Sony RX1, 35mm f2 Carl Zeiss
ISO200, f/16, 1/125, raw
X/Y PROJECT – Maura Manfredi and Luca Rossini
Character nr.1 – Y
Welcome to the fifth monthly theme of the “365 Days of RX1: one camera, one lens, twelve projects”. As you may know, I am developing a 365 using solely the Sony RX1, and each and every month I focus on a different theme.
This month will be dedicated to the birth of my first collaborative artistic project, X/Y PROJECT. The seed of the idea was planted in my head by the artist Maura Manfredi, and it eventually grew very fast and very strong. Faster and stronger than any other idea I worked on, I would say. Take this example, we’re just shooting the first pieces of the work, and we’ve already got accepted for a first exhibition at the Chiostro del Bramante (Friday 21st of June, 21.30), one of the finest artistic locations of Rome.
Maura is an exceptional young artist, and by working intensively with her during these days I can already see this one project being just the first of a long series. We actually already worked on a common project months ago, that “American Buffalo – the photographic sequel” which has been recently awarded with the first prize at “Scene da una Fotografia” 2013.
That said, what’s the X/Y PROJECT? Well, it isn’t really easy to define, maybe because its very definition is left somehow open to the interpretation of each of its participants. The original idea’s seed, the one Maura shared with me months ago, was to give a chance to anybody to be part of a work of art and, to do so, to make the latter modular and repeatable. She had thought of an infinitely long dinner table for this purpose. Photographed from two perspectives, one frontal (like the one in this picture) and one from above (as you’ll see tomorrow). The two perspectives would introduce other dissimilarities, spatial and temporal, not only in the furniture and in the subject’s costume, but also in the frontal image depicting the “beginning” of the dinner, and the one from above showing the “end” of it.
Such a scenario brought along so many dichotomous concepts, such as order-chaos, good-evil, life-death, apparent-hidden, truth-lie, and so many religious symbolisms, like the last supper, the human and the godly perspective, that it blew my mind off.
So, again, what’s the X/Y PROJECT? It’s a visual research, from a symbolic and iconographic viewing point, of the innerly dichotomic nature of the human being, constantly hanging the balance in the precarious equilibrium between order and chaos, good and evil, life and death. And it is an open and collaborative research, meaning that each participant brings his or her own interpretation of this concept, meditating on his or her dichotomies as if they were the “soul’s cartesian axes” and from there picturing how his/her life and body would look like at the most dramatic extremes of such axes.

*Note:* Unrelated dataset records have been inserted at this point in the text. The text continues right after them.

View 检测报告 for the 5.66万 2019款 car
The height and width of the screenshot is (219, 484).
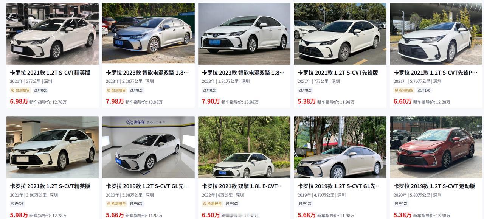pos(116,204)
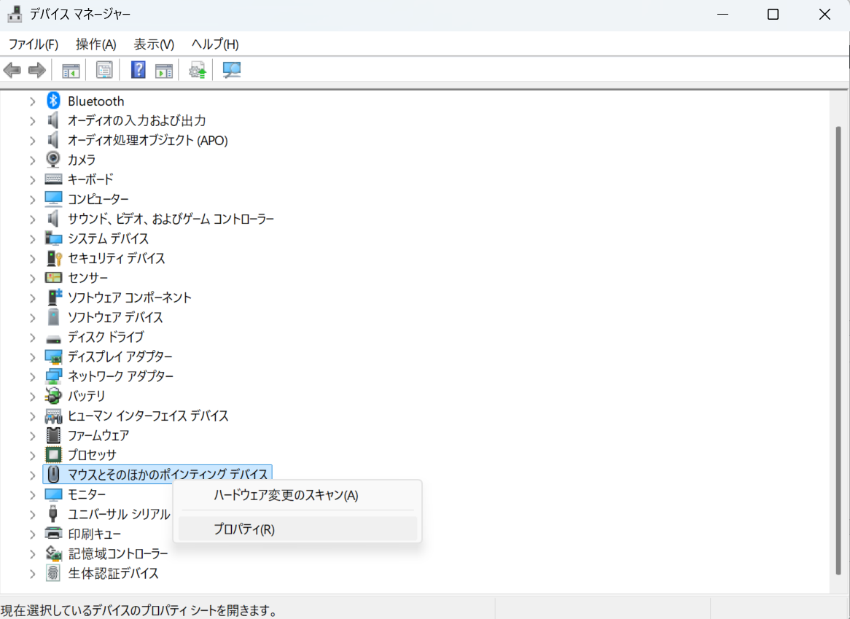Screen dimensions: 850x619
Task: Select the ディスク ドライブ tree item
Action: (x=106, y=337)
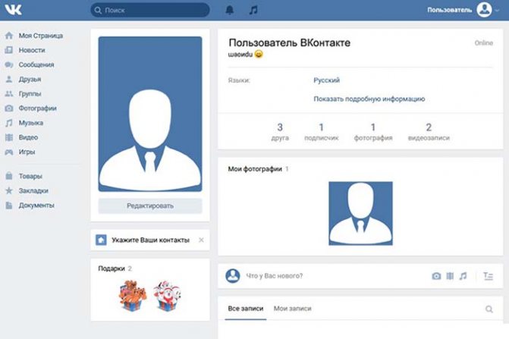This screenshot has height=339, width=509.
Task: Select the Все записи tab
Action: 246,309
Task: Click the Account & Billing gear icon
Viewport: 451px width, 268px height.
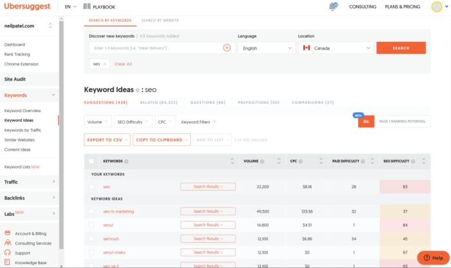Action: (8, 233)

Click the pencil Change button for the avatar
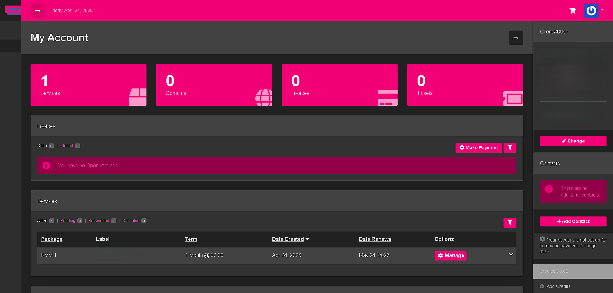tap(573, 141)
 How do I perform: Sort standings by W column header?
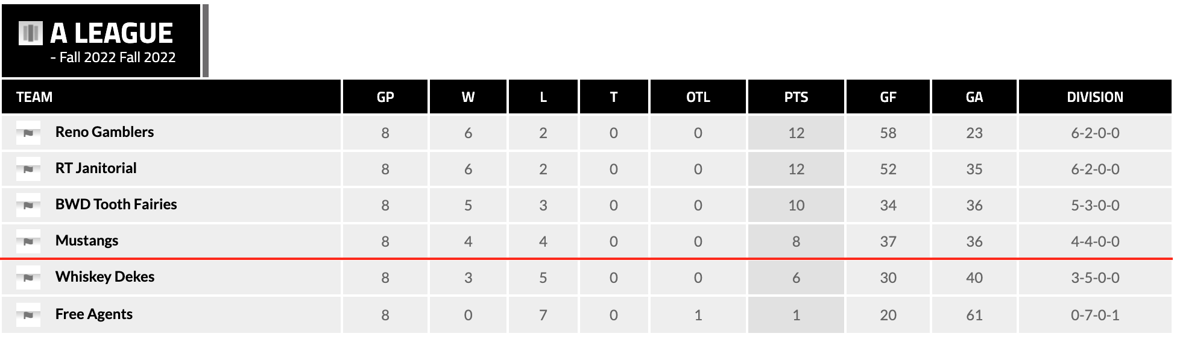click(x=468, y=97)
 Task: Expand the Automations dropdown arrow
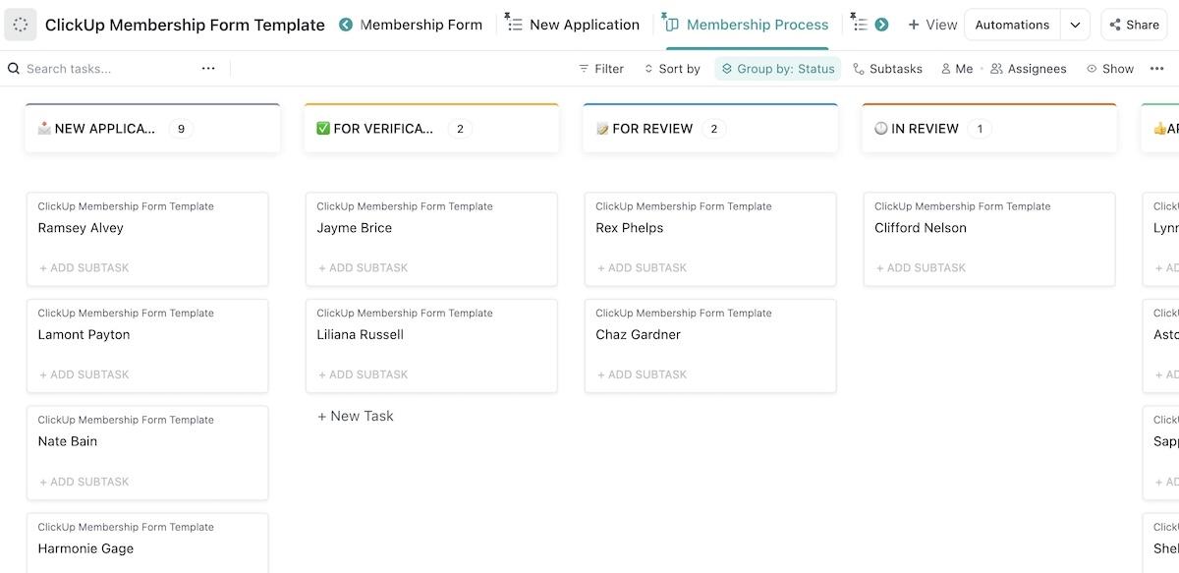point(1075,25)
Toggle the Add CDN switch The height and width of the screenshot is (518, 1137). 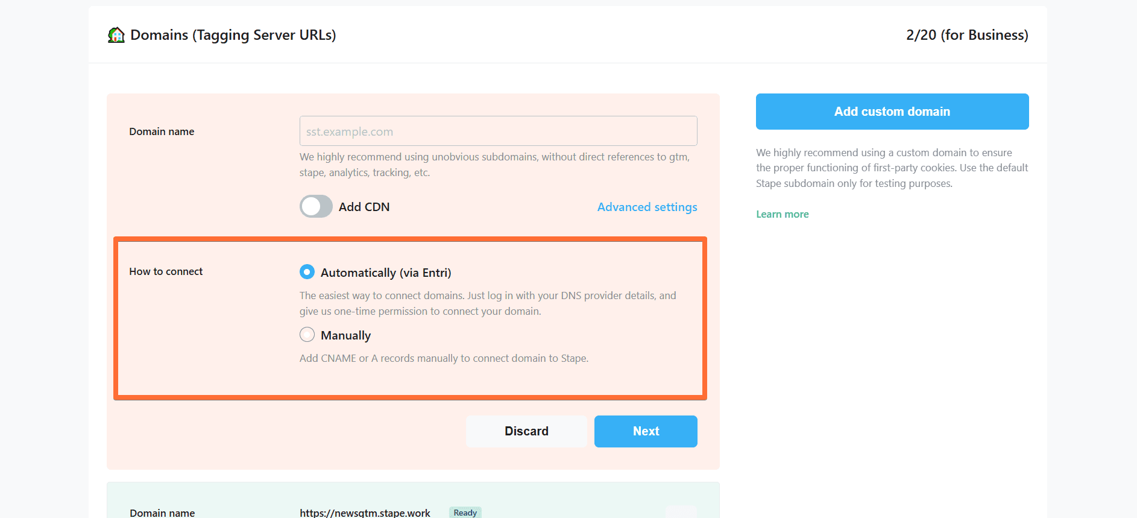pos(316,206)
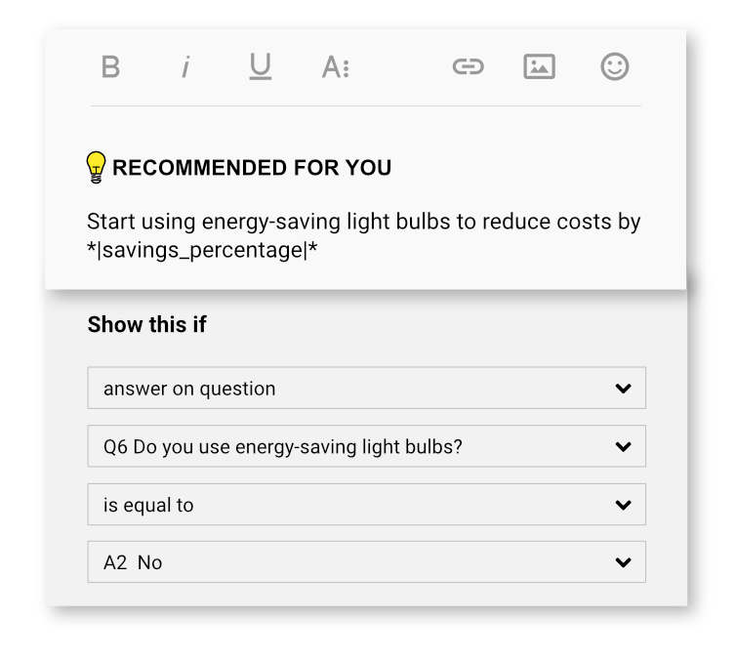Click the chevron beside the Q6 question
The image size is (735, 659).
[x=624, y=447]
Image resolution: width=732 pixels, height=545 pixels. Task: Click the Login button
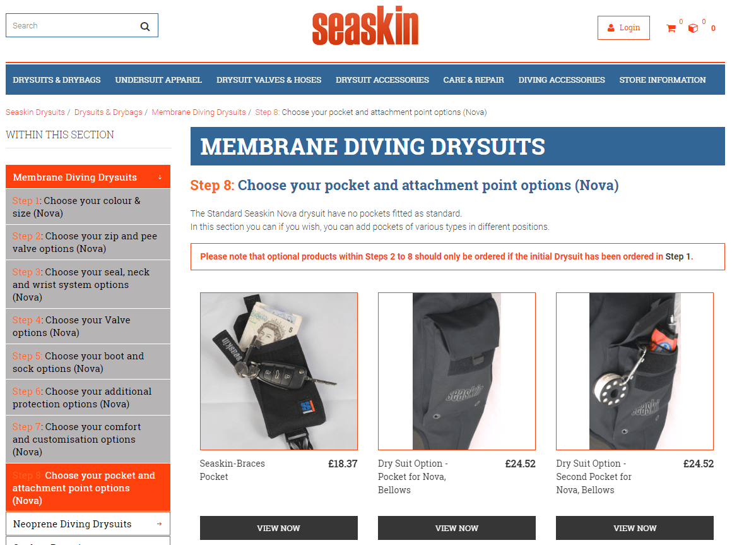click(623, 28)
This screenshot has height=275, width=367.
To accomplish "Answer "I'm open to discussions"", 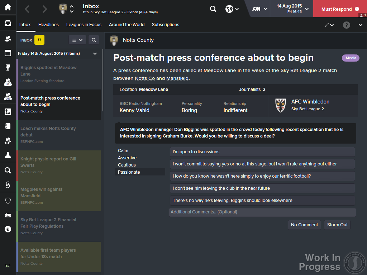I will click(262, 152).
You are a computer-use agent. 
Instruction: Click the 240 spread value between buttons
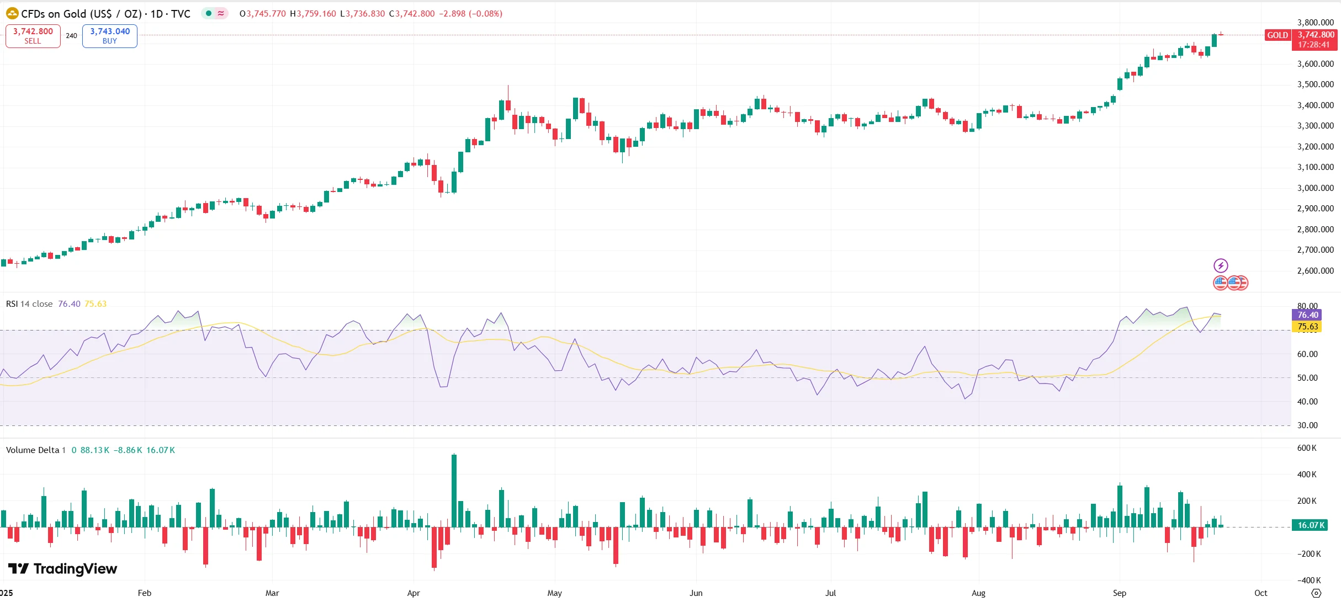click(x=71, y=36)
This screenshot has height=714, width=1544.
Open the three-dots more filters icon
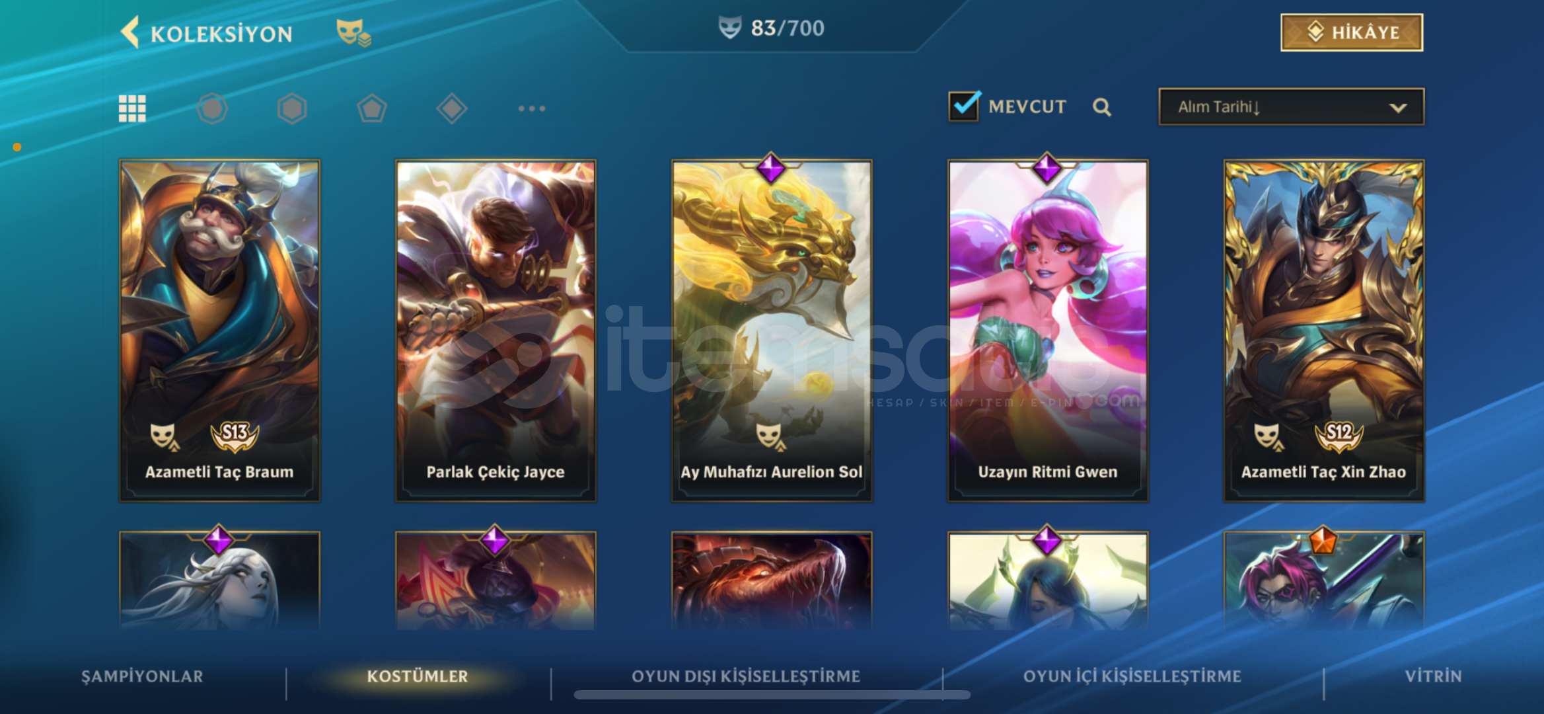click(x=532, y=108)
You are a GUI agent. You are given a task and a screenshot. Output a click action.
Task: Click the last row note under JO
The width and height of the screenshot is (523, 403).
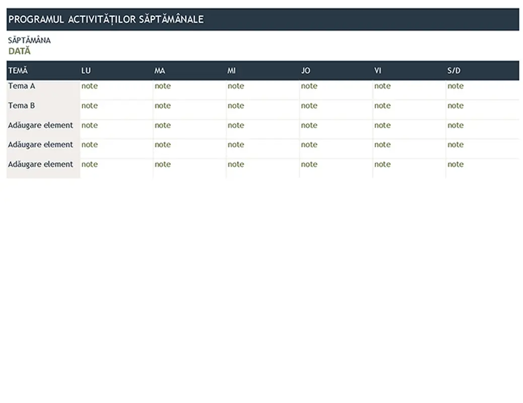coord(309,164)
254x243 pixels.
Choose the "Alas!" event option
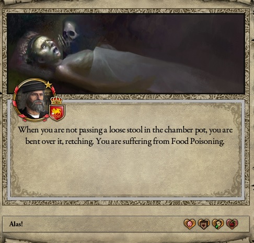[x=16, y=224]
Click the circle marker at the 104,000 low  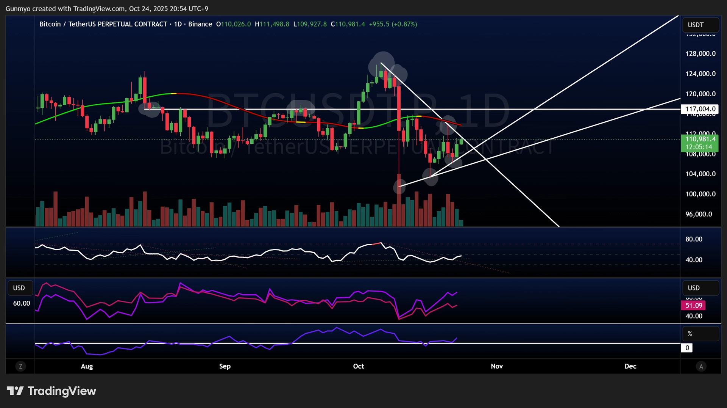coord(431,177)
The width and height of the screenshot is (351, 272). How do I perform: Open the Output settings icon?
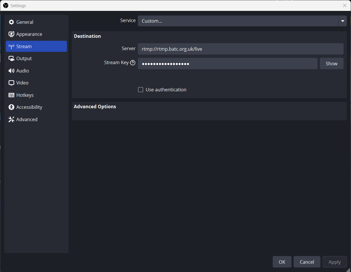11,58
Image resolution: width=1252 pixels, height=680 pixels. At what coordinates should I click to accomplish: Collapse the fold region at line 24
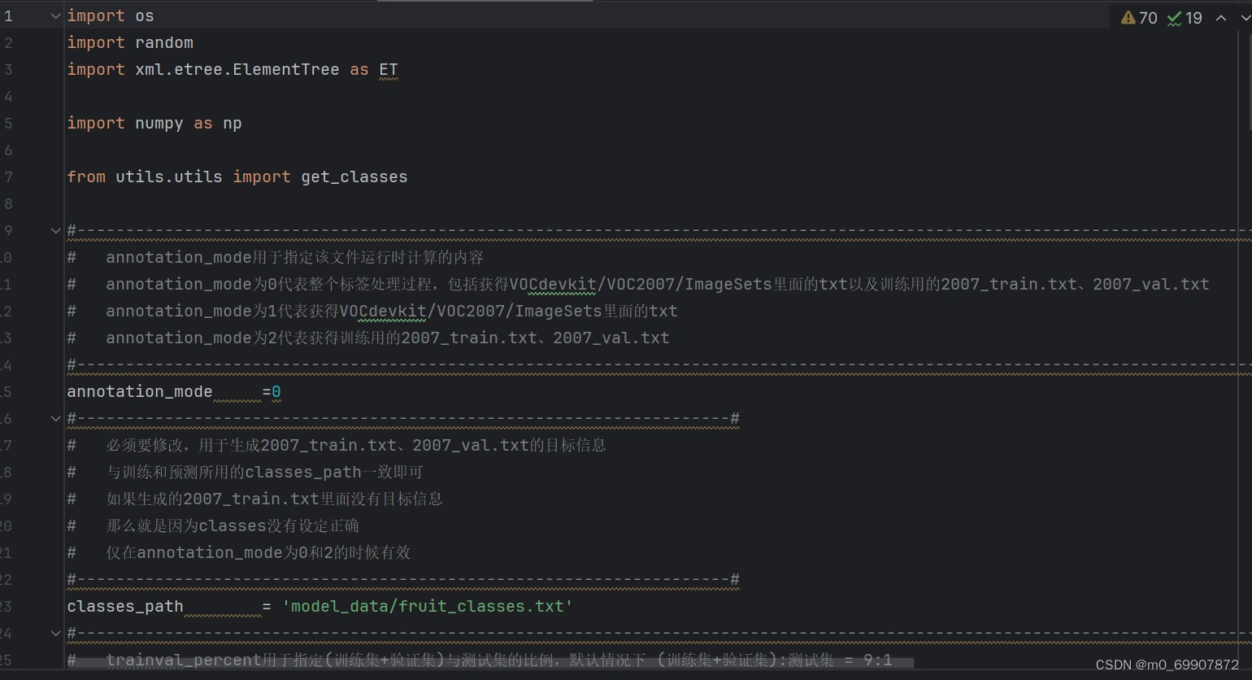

This means that every shot comes with a true and personal story, deeply human in its very nature. These stories will be collected, together with the shots, in this blog for the next thirty days, but also in the blog dedicated to the project. Because X/Y PROJECT won’t end after the exhibition at the Chiostro del Bramante, nor will it after the end of this monthly theme, but it will go on as long as there will be participants willing to share their view on the concept and to be pictured in it, becoming part of an open, collaborative, and potentially extremely alive work of art. You’re all invited, of course!
Let’s talk about the shot. She’s Maura Manfredi. If she’s the mother of X/Y PROJECT, then I’m the eternal lover. I decided to start with her so you could meet her. She wanted to visually reflect her connection with the work, and so she literally “wore it”. Then, in the frontal, ordered view of the Y plane, she felt about picturing her inability to materially produce her highest ideas. Those ideas remain in her head, or over it, but her hands are incapable of performing any meaningful action, and she finds herself relegated in a cage. Her grey, monochromatic, intellectually creative, cage.